Sounds of breakage came from Joyce’s 'tish. “I’m not going down unarmed,” said he. “Who wants a rung of my towel rail?” Crabtree and Bingley were supplied in the darkness. “None left for you, Rutter; take a boot to heave at their heads.”

“I’ll take my jug,” said Jan, emptying it into his basin; “it’ll do more damage.”

“Come on, you chaps!” urged Crabtree. “He’ll have got the Spook by this time.”

Instinctively Jan guessed that the pronoun stood for old Mother Sprawson, and he was right. It was that born leader of boys and men who had alarmed the dormitories before going through into the private part to summon the Spook from his slumbers; but where the thieves were now, what damage they had done, or who had discovered their presence in the house, Jan had no idea as he accompanied the others down the leaden stairs. Here there was more light, or at any rate less darkness, for a fine moon streamed through skylight and staircase window, and spectre forms were drifting downward through its pallid rays. It was still the day of the obsolete nightshirt, and that ghostly garment was at its best or worst upon a moonlight night. Some boys had tucked theirs into their trousers; a few had totally eclipsed themselves in jackets or dressing-gowns as well; but the majority came as they had risen from their beds, white and whispering, tittering a little, but not too convincingly at first, and for the most part as ignorant of what had happened as Jan himself.

At the foot of the stairs, on the moonlit threshold of the open door into the quad, two portentous figures dammed the descending stream of unpresentable attire: one was the Spook, his master’s gown (and little else that could be seen) covering his meagre anatomy, but in his hand a Kaffir battle-axe which usually hung over Heriot’s stairs. His companion was the redoubtable Sprawson, a pioneer in striped pyjamahs, armed for his part with a carving-knife of prodigious length which was daily used in hall.

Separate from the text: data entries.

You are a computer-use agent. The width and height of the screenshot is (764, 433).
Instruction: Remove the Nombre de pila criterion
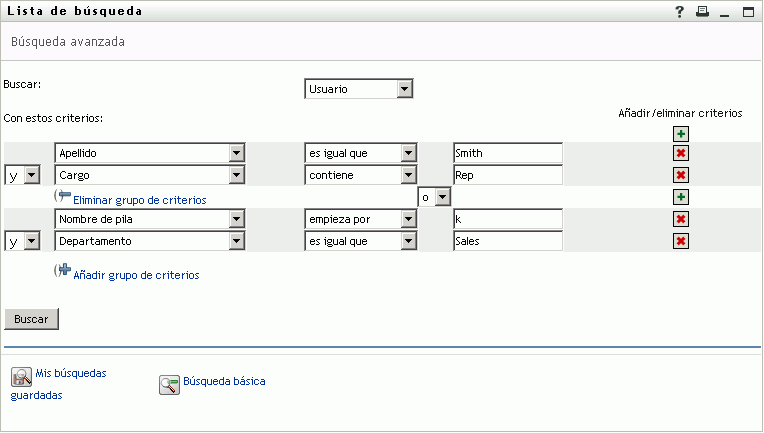point(681,219)
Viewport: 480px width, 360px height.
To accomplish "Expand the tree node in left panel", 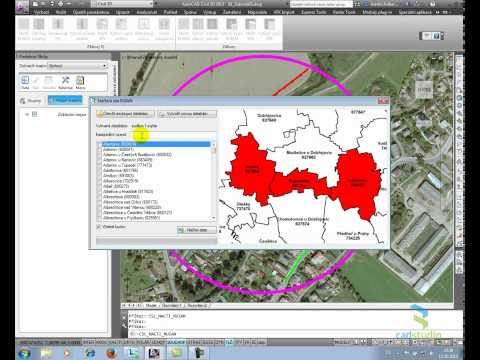I will [x=27, y=114].
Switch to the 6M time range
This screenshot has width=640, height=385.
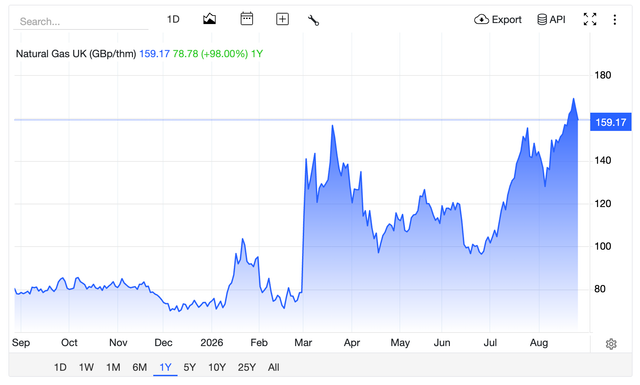point(140,367)
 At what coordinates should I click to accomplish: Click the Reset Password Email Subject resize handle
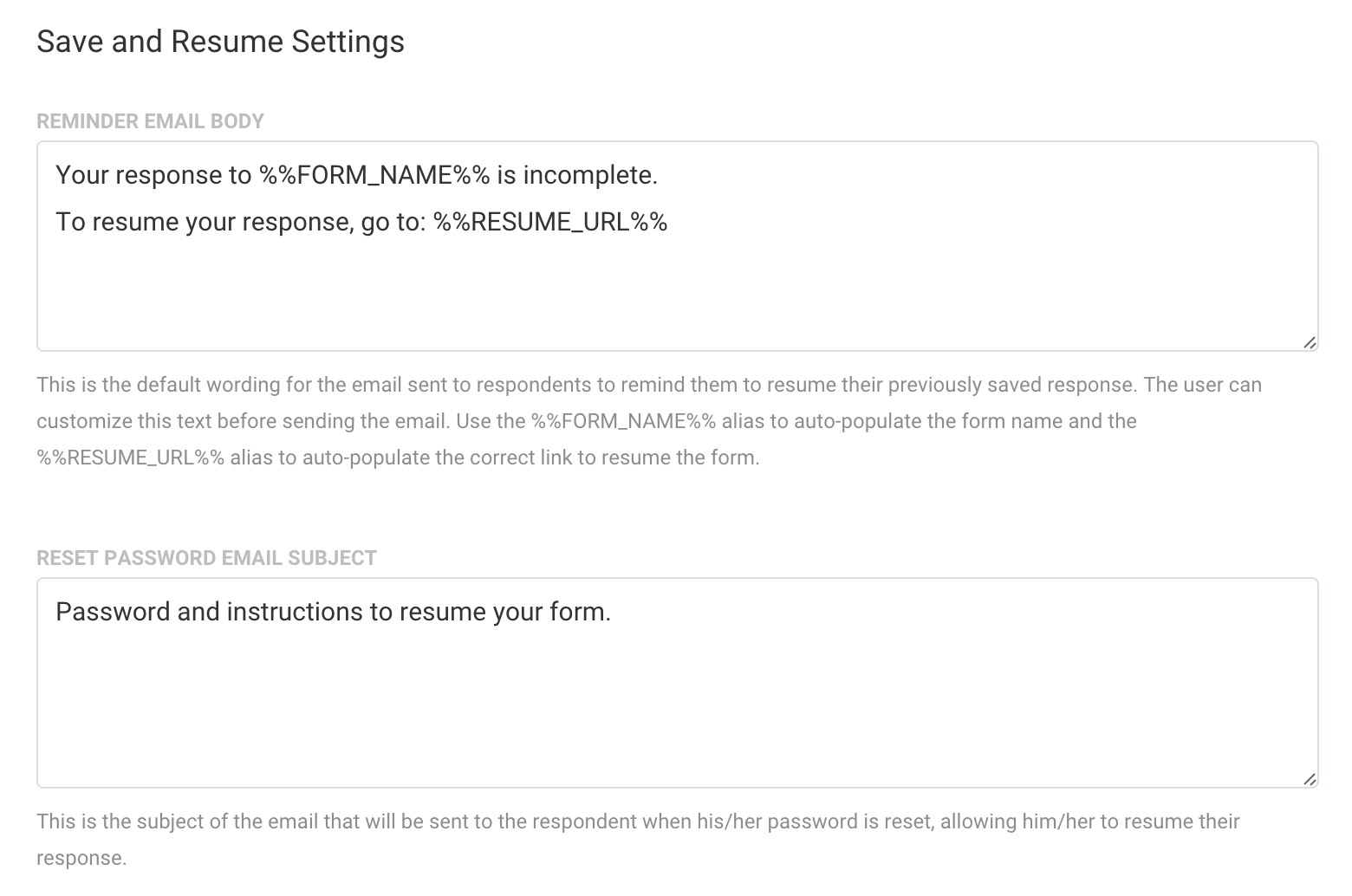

“My good boys!” expostulated the Spook. “My good boys! I wish you’d go back to your beds and leave the intruder to me!”

“We couldn’t do that, sir,” said one or two. “We’ll stand by you, sir, never fear!”

“My brave lads! I wish you wouldn’t, I do really. He’ll have short shrift from me, I promise you. Short shrift——”

“Silence!” hissed Sprawson, as a titter spread on the stairs. “I’ll murder the fellow who laughs again!” and his carving-knife filled with moonlight from haft to point. “It’s no laughing matter. They’ve been at Mr. Heriot’s silver; the dining-room’s ransacked. I heard them come through this way; that made me look out. One at least is hiding in the studies.”

“I’ll hide him!” said the Spook, readily.